Quel est l’effet du citron vert ?
Il tanne la peau. C’est le même effet que si on marchait pieds nus. Mais l’Homme n’est pas habitué à marcher pieds nus, donc, pour plein de raisons – hygiénique mais aussi pour éviter de se couper – je conseille le citron vert qui a la même action.
À quoi avez-vous pensé pour avancer quand vous étiez seul dans le désert ?
Je réponds souvent que je ne pense à rien, mais ce n’est pas tout à fait vrai. Je pense à ceux que j’aime pour me motiver. Ceux qui m’ont soutenu et qui ont dû accepter les sacrifices lors de ma préparation. Je cours pour eux et je me dis que ça leur permet de vivre l’aventure par procuration.
Auriez-vous un dernier conseil pour ceux qui vont participer prochainement à une course dans le désert ou y mener une aventure ?
Il faut qu’ils le fassent pour de bonnes raisons. Non pas pour briller aux yeux du monde et le partager sur les réseaux sociaux.
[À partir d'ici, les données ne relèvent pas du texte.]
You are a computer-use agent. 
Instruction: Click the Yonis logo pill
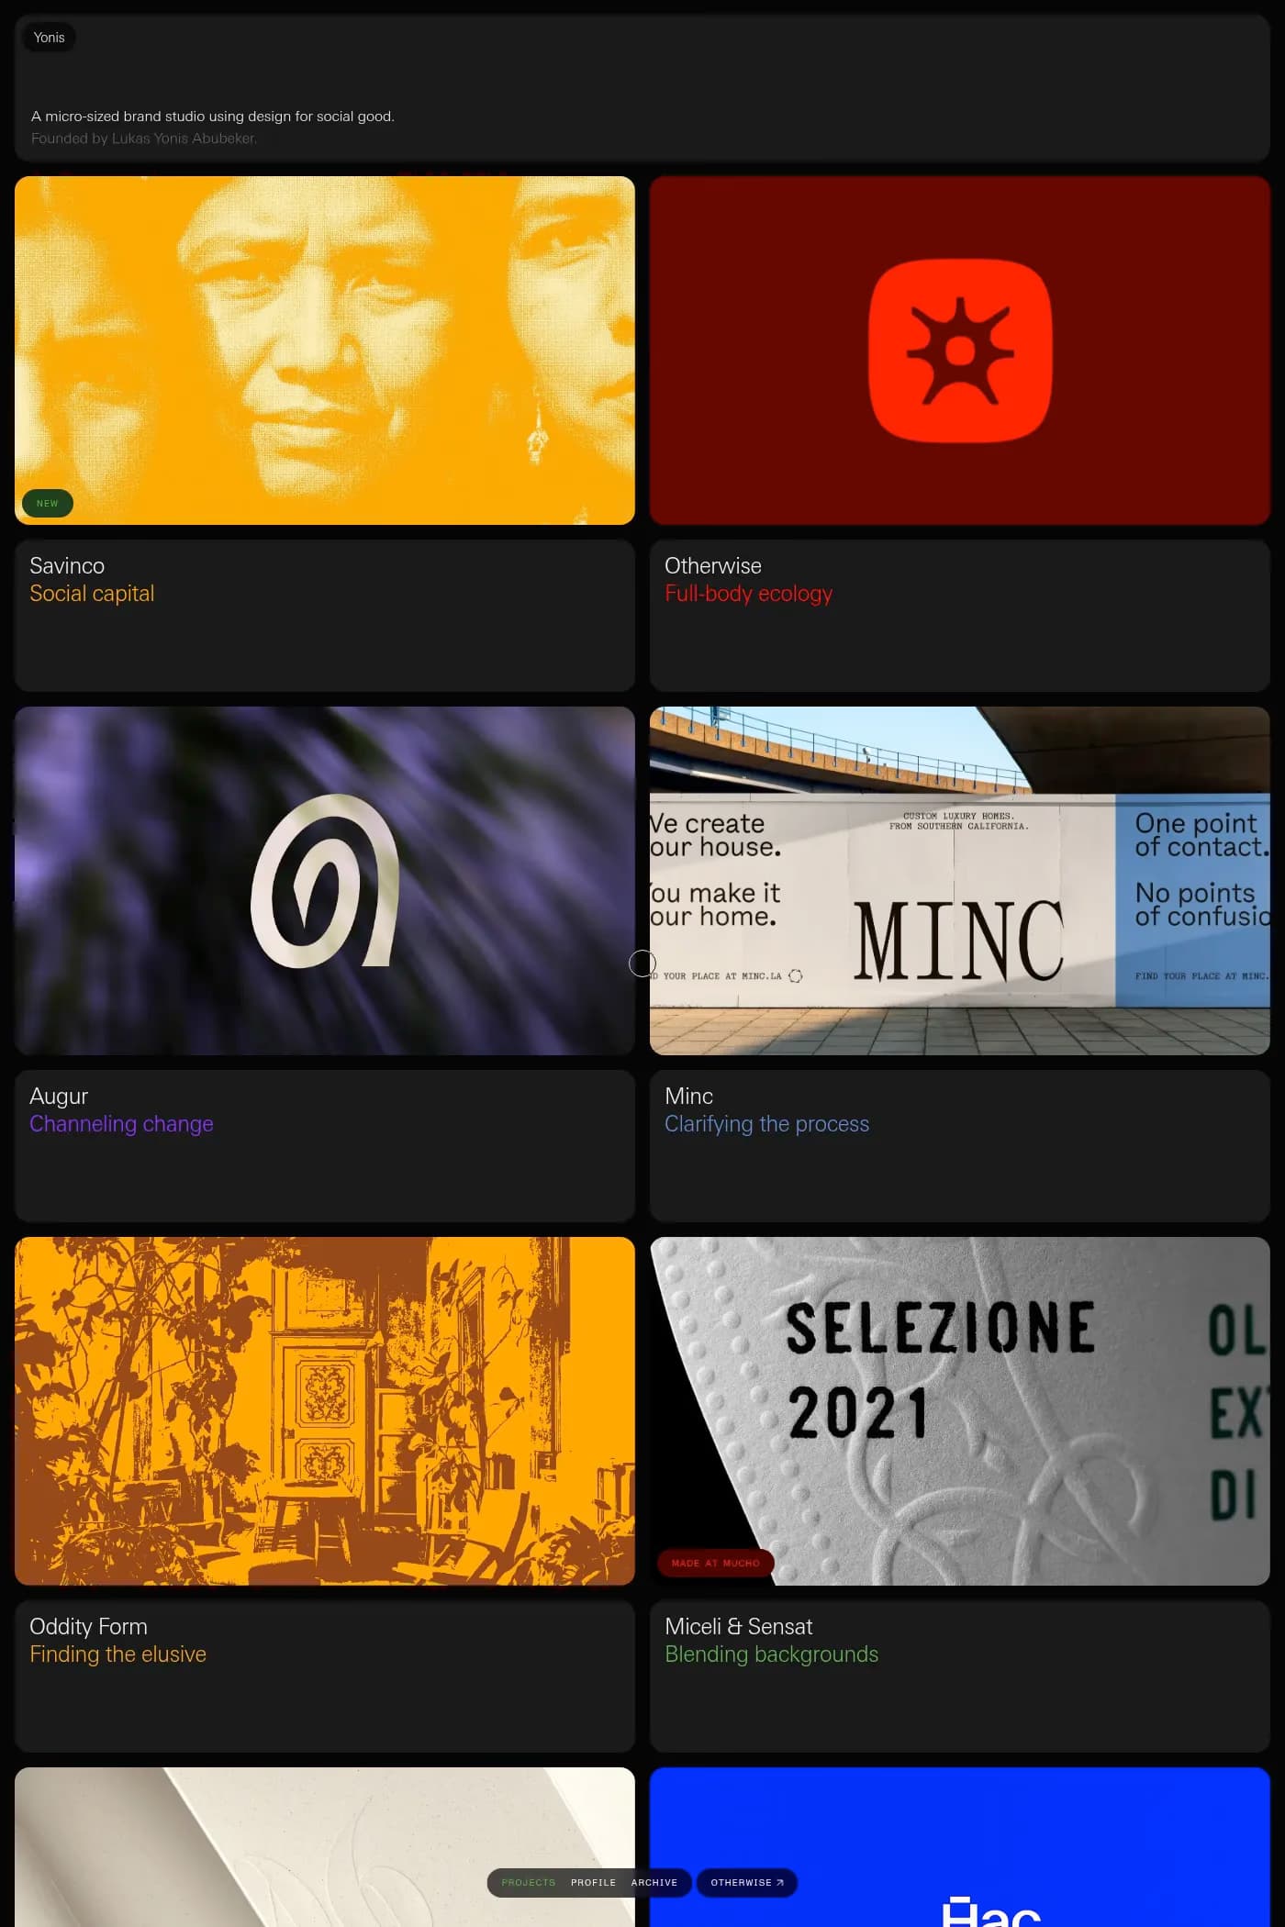point(49,38)
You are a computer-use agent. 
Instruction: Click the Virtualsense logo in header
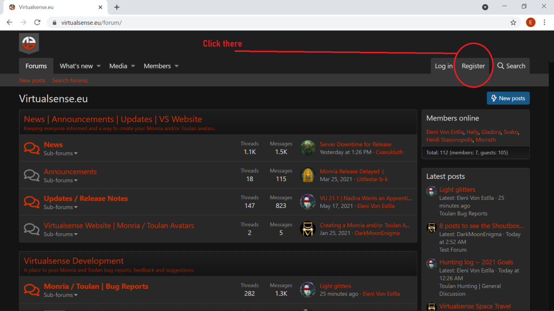click(x=29, y=44)
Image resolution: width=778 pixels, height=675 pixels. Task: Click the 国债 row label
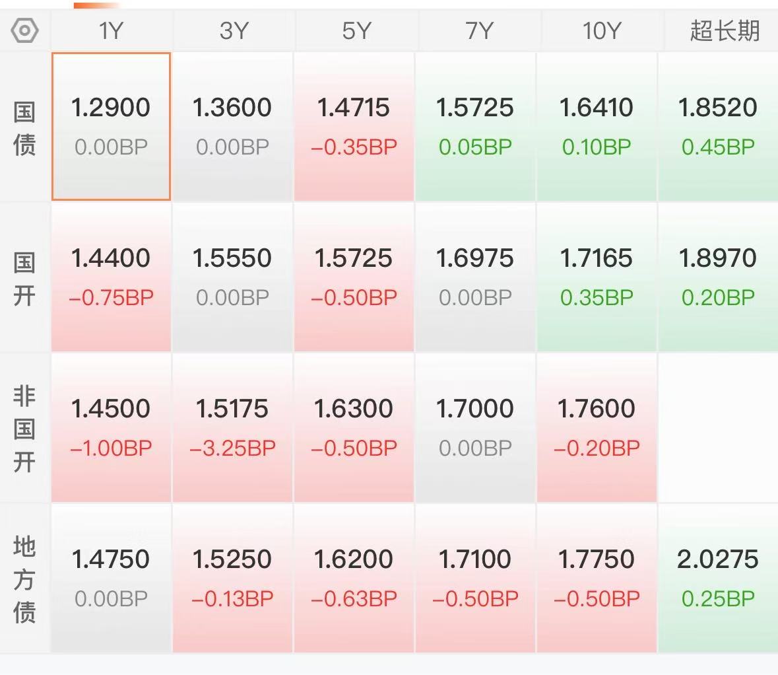[x=24, y=128]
D’ailleurs, s’ils y parviennent au cours de leur expédition, je ne sais pas dans quel désert ils sont, parce que, moi, dans tous les déserts que j’ai traversés, je n’avais pas de réseau (rires).
*Le MDS Maroc en janvier et en octobre ainsi que le MDS Trek Maroc en octobre, le MDS Raid Namibie en avril, le MDS Cappadoce en juin, le MDS Fuerteventura en septembre, le MDS Jordanie en novembre, le MDS Pérou en décembre et, bien sûr, le MDS The Legendary, au Maroc, du 4 au 14 avril prochain.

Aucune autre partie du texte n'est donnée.